Wherever a line in the records below contains "computer", copy that line.

Stored records
--

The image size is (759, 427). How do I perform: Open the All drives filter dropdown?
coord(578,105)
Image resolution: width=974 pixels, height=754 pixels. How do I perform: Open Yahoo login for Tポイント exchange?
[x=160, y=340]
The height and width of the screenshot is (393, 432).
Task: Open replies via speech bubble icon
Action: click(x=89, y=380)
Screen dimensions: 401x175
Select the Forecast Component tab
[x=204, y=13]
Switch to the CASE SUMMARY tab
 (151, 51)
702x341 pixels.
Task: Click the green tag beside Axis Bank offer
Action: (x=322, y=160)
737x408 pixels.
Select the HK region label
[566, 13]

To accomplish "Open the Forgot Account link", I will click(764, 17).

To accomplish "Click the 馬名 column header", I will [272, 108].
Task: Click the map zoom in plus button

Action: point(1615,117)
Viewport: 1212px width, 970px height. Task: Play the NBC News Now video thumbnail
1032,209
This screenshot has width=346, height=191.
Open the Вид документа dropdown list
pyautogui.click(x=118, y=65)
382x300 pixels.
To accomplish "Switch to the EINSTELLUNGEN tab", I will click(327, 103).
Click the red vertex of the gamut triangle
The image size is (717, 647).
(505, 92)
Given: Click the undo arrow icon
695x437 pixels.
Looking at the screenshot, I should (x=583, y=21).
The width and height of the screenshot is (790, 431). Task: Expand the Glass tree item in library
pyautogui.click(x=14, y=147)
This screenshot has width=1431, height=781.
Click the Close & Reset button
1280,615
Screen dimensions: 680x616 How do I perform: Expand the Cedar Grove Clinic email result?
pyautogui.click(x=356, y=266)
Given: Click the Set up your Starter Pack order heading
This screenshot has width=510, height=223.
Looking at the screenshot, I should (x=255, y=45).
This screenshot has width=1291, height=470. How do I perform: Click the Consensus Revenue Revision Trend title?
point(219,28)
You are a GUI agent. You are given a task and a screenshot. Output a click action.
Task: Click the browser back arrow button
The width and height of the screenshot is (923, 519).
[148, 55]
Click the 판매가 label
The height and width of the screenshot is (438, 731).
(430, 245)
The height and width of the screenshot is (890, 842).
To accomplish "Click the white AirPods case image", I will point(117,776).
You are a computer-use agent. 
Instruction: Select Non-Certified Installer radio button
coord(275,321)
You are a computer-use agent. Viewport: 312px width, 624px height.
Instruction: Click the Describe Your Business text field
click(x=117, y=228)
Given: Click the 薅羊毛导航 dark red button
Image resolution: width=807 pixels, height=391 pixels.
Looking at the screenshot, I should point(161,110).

--

→ **Solution to this exercise**
You are a computer-use agent. 
You are a computer-use agent. Viewport: 312px width, 624px height.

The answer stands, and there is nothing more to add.